**EXERCISE BRIEF:**
Every entry must be transcribed exactly as written.

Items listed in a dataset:
*** Block opens ***

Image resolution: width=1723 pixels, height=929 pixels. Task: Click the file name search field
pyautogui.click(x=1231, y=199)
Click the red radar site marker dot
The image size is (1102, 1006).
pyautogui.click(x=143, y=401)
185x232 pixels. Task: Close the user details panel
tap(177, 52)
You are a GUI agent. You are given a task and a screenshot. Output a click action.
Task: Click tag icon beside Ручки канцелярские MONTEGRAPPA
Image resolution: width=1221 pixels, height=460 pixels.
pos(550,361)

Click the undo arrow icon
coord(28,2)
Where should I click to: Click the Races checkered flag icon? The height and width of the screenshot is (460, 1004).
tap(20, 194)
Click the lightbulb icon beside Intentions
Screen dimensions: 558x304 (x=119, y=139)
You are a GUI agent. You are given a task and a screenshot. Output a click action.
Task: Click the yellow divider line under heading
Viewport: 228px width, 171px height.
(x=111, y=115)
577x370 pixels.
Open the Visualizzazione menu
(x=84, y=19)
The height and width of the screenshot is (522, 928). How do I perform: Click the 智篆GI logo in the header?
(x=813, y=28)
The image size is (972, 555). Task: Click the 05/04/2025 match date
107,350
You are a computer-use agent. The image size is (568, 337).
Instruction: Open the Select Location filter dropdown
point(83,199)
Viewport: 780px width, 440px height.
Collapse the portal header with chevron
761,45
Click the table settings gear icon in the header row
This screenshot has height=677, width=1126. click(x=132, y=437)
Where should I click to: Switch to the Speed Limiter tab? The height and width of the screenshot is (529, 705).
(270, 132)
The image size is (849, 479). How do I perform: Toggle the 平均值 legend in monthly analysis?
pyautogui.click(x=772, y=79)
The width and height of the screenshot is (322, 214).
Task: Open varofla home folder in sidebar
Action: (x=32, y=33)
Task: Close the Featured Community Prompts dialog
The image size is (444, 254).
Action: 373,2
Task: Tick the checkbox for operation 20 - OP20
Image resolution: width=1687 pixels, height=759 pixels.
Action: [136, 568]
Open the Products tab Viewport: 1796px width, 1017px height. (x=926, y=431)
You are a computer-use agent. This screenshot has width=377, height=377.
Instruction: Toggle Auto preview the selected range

*** Block closes ***

**EXERCISE OUTPUT:**
Image resolution: width=1723 pixels, height=929 pixels. Task: Click the file name search field
pyautogui.click(x=1231, y=199)
Click the red radar site marker dot
The image size is (1102, 1006).
pyautogui.click(x=143, y=401)
185x232 pixels. Task: Close the user details panel
tap(177, 52)
You are a GUI agent. You are given a task and a screenshot. Output a click action.
Task: Click tag icon beside Ручки канцелярские MONTEGRAPPA
Image resolution: width=1221 pixels, height=460 pixels.
pos(550,361)

Click the undo arrow icon
coord(28,2)
Where should I click to: Click the Races checkered flag icon? The height and width of the screenshot is (460, 1004).
tap(20, 194)
Click the lightbulb icon beside Intentions
Screen dimensions: 558x304 (x=119, y=139)
You are a GUI agent. You are given a task and a screenshot. Output a click action.
Task: Click the yellow divider line under heading
Viewport: 228px width, 171px height.
(x=111, y=115)
577x370 pixels.
Open the Visualizzazione menu
(x=84, y=19)
The height and width of the screenshot is (522, 928). How do I perform: Click the 智篆GI logo in the header?
(x=813, y=28)
The image size is (972, 555). Task: Click the 05/04/2025 match date
107,350
You are a computer-use agent. The image size is (568, 337).
Instruction: Open the Select Location filter dropdown
point(83,199)
Viewport: 780px width, 440px height.
Collapse the portal header with chevron
761,45
Click the table settings gear icon in the header row
This screenshot has height=677, width=1126. click(x=132, y=437)
Where should I click to: Switch to the Speed Limiter tab? The height and width of the screenshot is (529, 705).
(270, 132)
The image size is (849, 479). How do I perform: Toggle the 平均值 legend in monthly analysis?
pyautogui.click(x=772, y=79)
The width and height of the screenshot is (322, 214).
Task: Open varofla home folder in sidebar
Action: (x=32, y=33)
Task: Close the Featured Community Prompts dialog
The image size is (444, 254).
Action: 373,2
Task: Tick the checkbox for operation 20 - OP20
Image resolution: width=1687 pixels, height=759 pixels.
Action: [136, 568]
Open the Products tab Viewport: 1796px width, 1017px height. (x=926, y=431)
You are a computer-use agent. This screenshot has width=377, height=377.
Instruction: Toggle Auto preview the selected range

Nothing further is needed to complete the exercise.